Using physiologically-based models to predict in vivo skeletal muscle energetics

Understanding how muscles use energy is essential for elucidating the role of skeletal muscle in animal locomotion. Yet, experimental measures of in vivo muscle energetics are challenging to obtain, so physiologically-based muscle models are often used to estimate energy use. These predictions of individual muscle energy expenditure are not often compared to indirect whole-body measures of energetic cost. Here, we examined and illustrated the capability of physiologically-based muscle models to predict in vivo measures of energy use, which rely on fundamental relationships between muscle mechanical state and energy consumption.
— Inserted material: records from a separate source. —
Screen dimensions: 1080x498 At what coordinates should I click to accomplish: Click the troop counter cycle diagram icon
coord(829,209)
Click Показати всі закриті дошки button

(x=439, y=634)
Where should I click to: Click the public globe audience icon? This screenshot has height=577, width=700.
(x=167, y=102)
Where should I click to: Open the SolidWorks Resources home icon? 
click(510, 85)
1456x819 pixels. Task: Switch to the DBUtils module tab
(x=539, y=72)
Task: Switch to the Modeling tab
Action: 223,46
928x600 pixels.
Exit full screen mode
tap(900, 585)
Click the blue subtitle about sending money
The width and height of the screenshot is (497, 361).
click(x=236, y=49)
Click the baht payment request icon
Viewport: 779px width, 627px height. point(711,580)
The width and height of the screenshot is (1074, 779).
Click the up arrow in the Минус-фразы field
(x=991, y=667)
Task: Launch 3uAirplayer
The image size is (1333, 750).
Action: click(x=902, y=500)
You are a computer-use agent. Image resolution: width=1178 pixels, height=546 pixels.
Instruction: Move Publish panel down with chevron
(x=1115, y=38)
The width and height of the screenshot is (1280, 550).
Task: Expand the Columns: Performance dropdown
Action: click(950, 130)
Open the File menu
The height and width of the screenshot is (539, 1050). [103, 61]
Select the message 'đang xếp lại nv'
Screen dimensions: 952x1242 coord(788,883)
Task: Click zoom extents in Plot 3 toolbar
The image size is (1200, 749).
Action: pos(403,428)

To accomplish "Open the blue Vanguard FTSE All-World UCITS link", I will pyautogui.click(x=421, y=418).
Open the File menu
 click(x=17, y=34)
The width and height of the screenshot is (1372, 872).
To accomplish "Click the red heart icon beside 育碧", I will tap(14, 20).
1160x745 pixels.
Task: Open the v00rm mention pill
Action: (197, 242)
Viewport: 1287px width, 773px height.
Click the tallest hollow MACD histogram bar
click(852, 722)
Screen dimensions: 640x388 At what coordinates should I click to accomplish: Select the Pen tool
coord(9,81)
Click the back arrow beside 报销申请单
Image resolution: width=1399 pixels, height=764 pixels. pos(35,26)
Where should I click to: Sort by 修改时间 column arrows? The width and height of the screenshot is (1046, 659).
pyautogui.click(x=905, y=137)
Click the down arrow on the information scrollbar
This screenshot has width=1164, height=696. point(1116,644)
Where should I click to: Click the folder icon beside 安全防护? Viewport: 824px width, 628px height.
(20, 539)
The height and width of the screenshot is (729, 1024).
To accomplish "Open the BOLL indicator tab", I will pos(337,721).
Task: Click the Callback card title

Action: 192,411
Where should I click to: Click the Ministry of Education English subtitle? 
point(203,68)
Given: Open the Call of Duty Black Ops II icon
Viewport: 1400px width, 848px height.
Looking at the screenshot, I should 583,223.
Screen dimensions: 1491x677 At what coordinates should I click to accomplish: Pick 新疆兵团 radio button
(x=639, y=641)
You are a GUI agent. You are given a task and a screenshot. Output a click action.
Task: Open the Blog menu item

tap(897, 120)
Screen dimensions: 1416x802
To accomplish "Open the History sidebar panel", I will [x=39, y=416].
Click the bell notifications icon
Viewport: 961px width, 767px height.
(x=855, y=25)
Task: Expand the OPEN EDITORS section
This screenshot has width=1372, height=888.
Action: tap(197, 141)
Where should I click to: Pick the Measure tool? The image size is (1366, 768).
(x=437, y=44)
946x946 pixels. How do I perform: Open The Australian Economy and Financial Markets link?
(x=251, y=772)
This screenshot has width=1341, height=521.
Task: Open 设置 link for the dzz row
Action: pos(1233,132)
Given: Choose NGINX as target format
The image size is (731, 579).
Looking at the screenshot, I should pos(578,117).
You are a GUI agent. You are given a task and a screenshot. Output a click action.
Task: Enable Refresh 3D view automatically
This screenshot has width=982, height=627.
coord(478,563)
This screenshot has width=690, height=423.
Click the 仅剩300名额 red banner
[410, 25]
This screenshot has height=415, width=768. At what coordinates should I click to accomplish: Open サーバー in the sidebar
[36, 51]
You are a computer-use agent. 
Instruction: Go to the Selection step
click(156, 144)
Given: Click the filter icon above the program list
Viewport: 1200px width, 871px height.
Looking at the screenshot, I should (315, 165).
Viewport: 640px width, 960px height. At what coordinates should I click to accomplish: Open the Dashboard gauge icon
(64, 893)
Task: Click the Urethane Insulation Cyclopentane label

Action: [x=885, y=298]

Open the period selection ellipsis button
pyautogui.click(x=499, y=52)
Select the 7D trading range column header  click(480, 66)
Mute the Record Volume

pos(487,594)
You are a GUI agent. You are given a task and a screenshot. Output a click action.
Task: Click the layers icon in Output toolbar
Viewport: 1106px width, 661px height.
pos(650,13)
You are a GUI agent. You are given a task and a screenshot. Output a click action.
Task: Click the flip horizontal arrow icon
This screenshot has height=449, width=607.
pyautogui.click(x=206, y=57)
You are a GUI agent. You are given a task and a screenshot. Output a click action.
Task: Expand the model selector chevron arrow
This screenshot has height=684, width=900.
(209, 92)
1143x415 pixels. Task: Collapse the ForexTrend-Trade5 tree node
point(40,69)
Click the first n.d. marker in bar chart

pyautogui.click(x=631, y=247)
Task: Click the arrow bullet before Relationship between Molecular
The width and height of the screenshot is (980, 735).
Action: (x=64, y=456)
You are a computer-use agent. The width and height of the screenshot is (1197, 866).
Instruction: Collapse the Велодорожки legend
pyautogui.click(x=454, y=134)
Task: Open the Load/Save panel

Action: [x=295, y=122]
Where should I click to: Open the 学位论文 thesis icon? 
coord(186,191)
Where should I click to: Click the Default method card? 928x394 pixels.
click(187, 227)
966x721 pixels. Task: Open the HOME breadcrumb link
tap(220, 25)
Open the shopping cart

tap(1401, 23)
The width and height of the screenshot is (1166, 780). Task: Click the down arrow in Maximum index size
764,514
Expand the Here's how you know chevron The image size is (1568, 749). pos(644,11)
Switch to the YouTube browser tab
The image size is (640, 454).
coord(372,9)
To improve model predictions and ensure a physiological basis for model parameters, we refined our model to include data from isolated muscle experiments and account for inefficiencies in ATP recovery processes. Simulations were performed to capture three different experimental protocols, which involved varying contraction frequency, duty cycle, and muscle fascicle length. Our results demonstrated the ability of the model to capture the dependence of energetic cost on mechanical state across contractile conditions, but tended to under predict the magnitude of energetic cost. Our analysis revealed that the model was most sensitive to the force-velocity parameters and the data informing the energetic parameters when predicting in vivo energetic rates. This work highlights it is the mechanics of skeletal muscle contraction that govern muscle energy use, although the precise physiological parameters for human muscle likely require detailed investigation.